**The task**
Update the lines below by replacing every instance of "button" with "control", leaving everything else unchanged. Omit the pictures from your answer.

— start Raw data —

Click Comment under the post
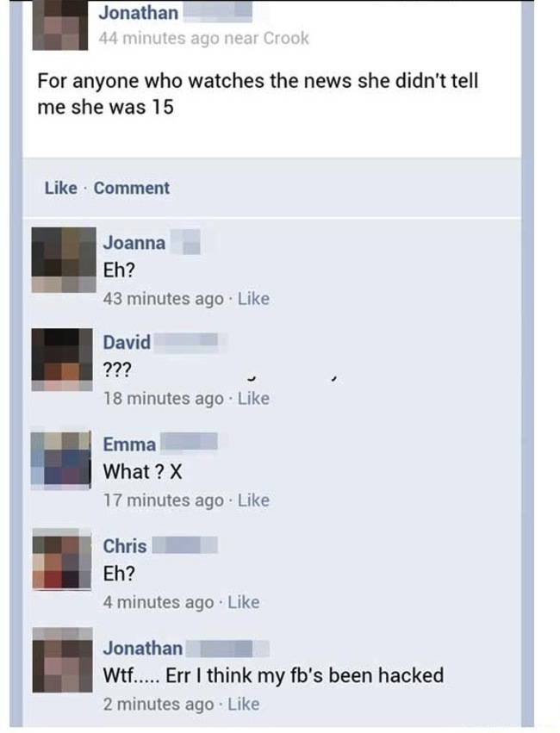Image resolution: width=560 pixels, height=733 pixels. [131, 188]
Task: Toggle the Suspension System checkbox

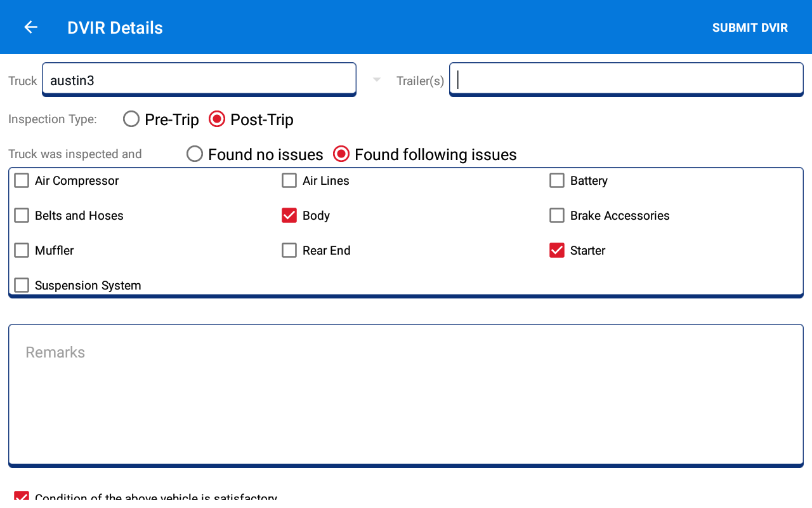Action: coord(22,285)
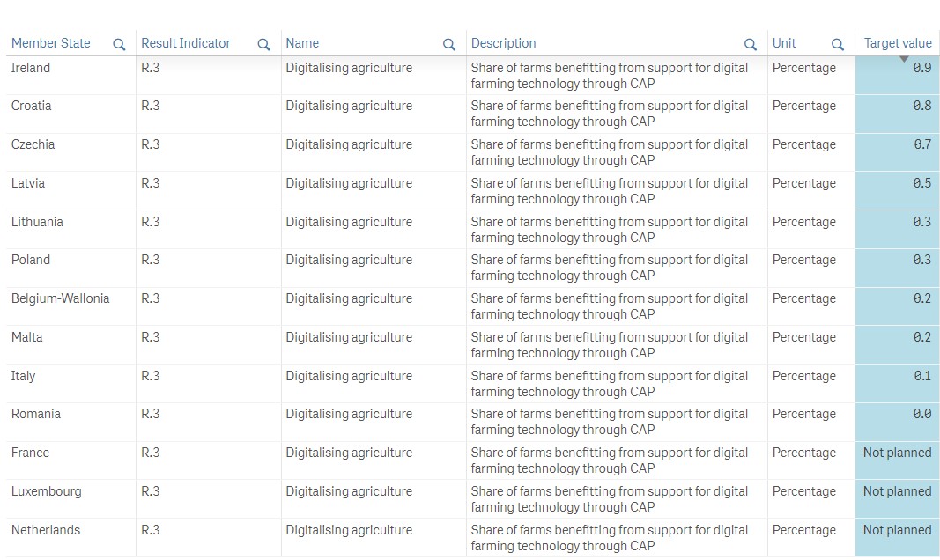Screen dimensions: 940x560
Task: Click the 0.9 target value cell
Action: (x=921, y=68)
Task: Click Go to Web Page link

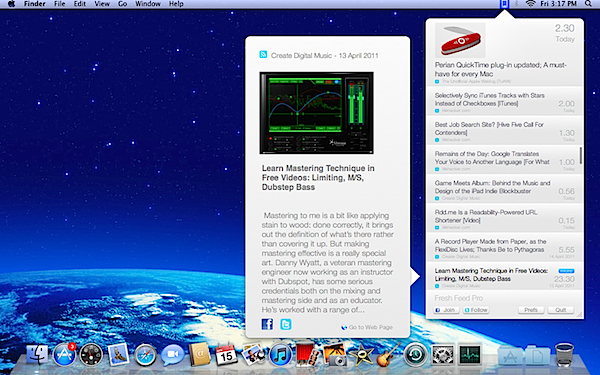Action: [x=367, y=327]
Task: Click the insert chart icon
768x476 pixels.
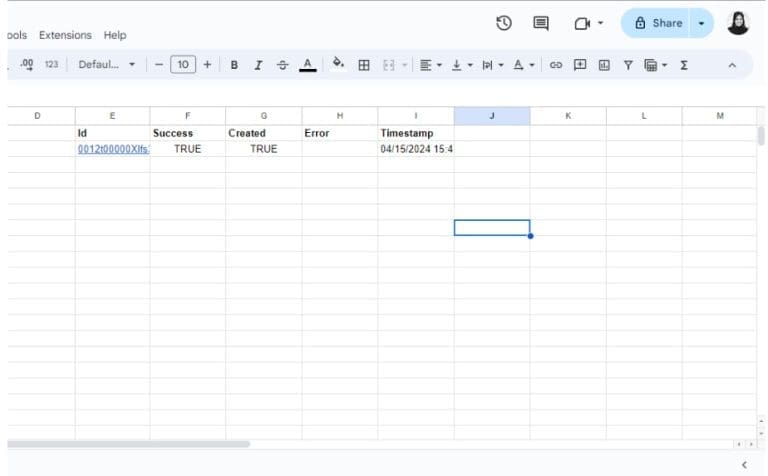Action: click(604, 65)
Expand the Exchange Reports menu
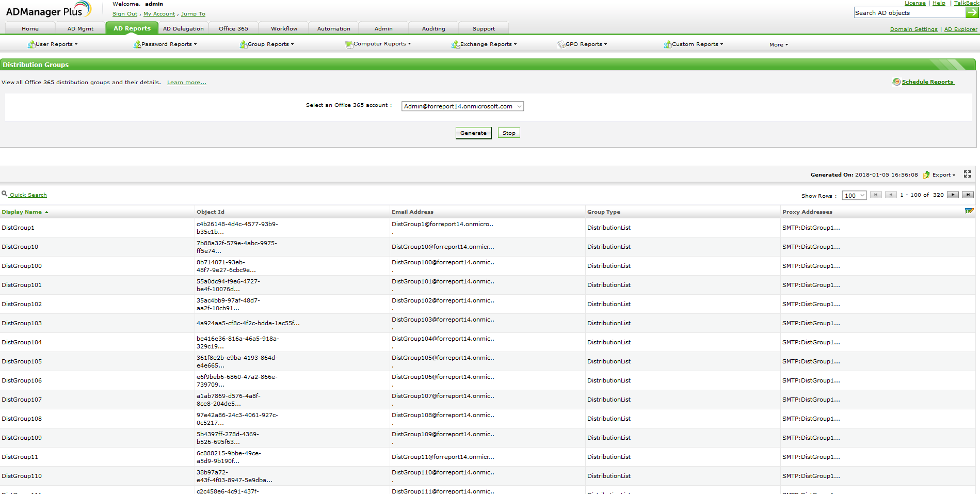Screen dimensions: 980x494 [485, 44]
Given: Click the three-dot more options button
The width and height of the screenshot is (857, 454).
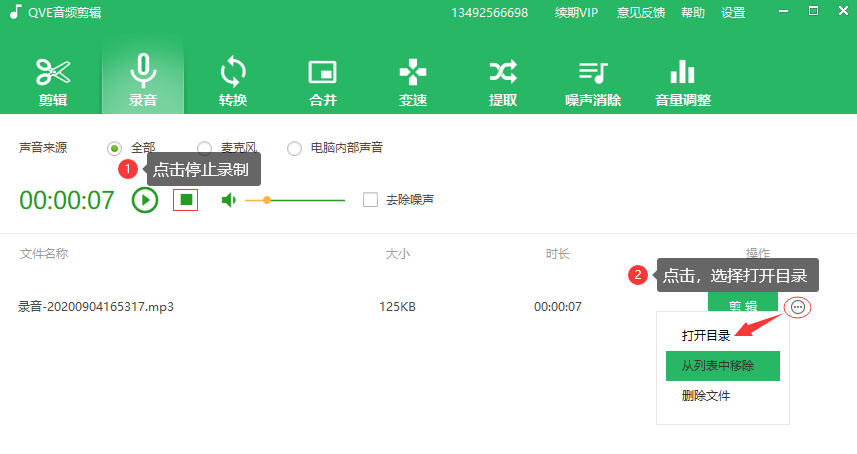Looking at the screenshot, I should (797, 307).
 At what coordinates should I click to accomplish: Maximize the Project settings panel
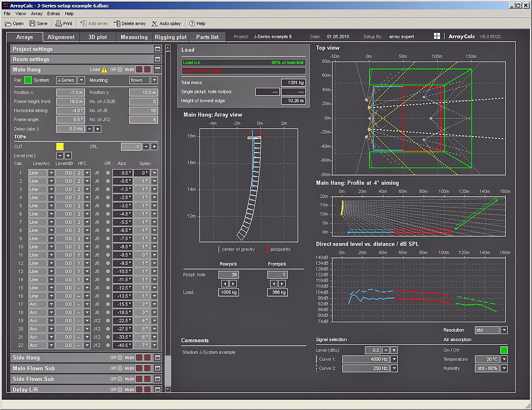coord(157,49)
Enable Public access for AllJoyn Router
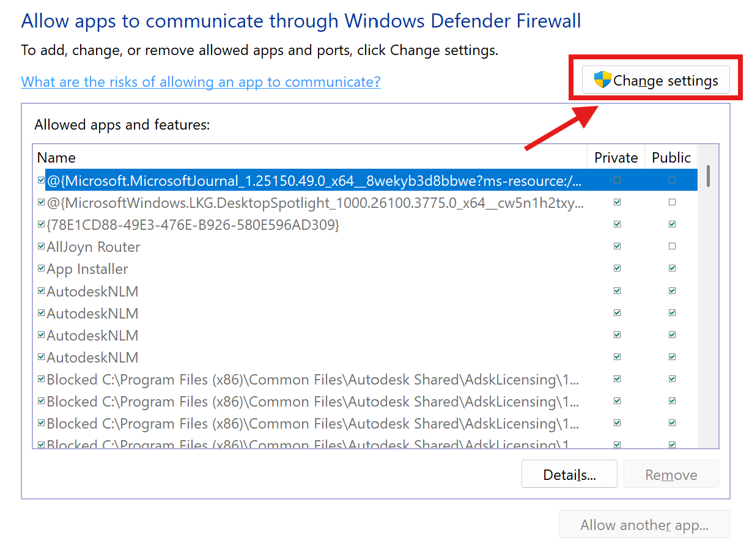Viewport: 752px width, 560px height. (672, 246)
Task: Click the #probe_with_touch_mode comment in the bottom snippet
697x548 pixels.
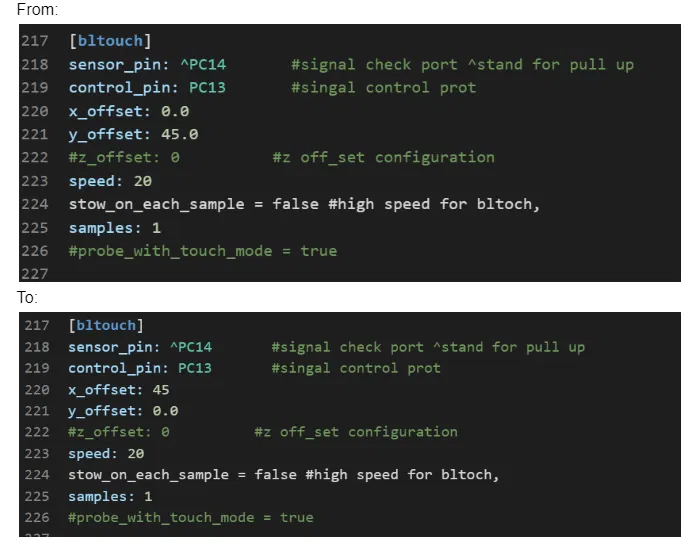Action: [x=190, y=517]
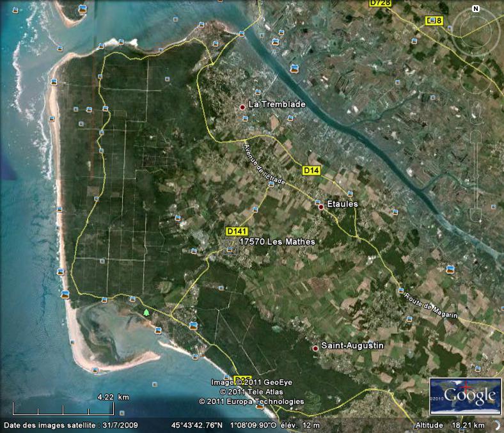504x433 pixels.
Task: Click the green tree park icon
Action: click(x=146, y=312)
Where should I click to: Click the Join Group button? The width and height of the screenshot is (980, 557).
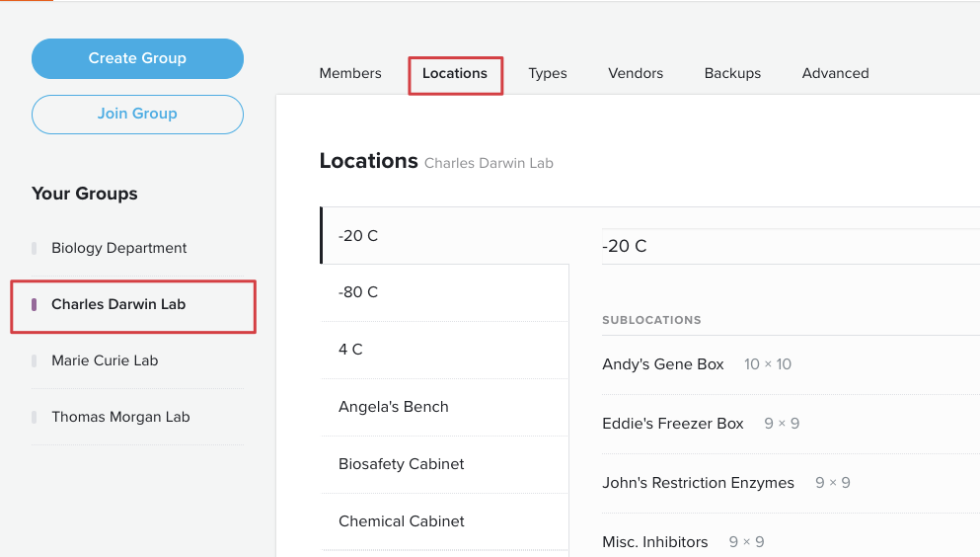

— end Raw data —

**Task response**
Click Comment under the post
Image resolution: width=560 pixels, height=733 pixels. [131, 188]
Task: Toggle the Suspension System checkbox

Action: coord(22,285)
Screen dimensions: 940x560
Task: Click the 0.9 target value cell
Action: (x=921, y=68)
Task: Click Go to Web Page link

Action: [x=367, y=327]
Task: Click the insert chart icon
768x476 pixels.
Action: click(604, 65)
Expand the Exchange Reports menu
Screen dimensions: 980x494 [485, 44]
Given: Click the three-dot more options control
The width and height of the screenshot is (857, 454).
Looking at the screenshot, I should (797, 307).
 At what coordinates should I click to accomplish: Maximize the Project settings panel
coord(157,49)
Enable Public access for AllJoyn Router
Viewport: 752px width, 560px height. (672, 246)
Task: Click the #probe_with_touch_mode comment in the bottom snippet
697x548 pixels.
Action: [x=190, y=517]
504x433 pixels.
Task: Click the green tree park icon
Action: click(x=146, y=312)
Where should I click to: Click the Join Group control? The width and height of the screenshot is (980, 557).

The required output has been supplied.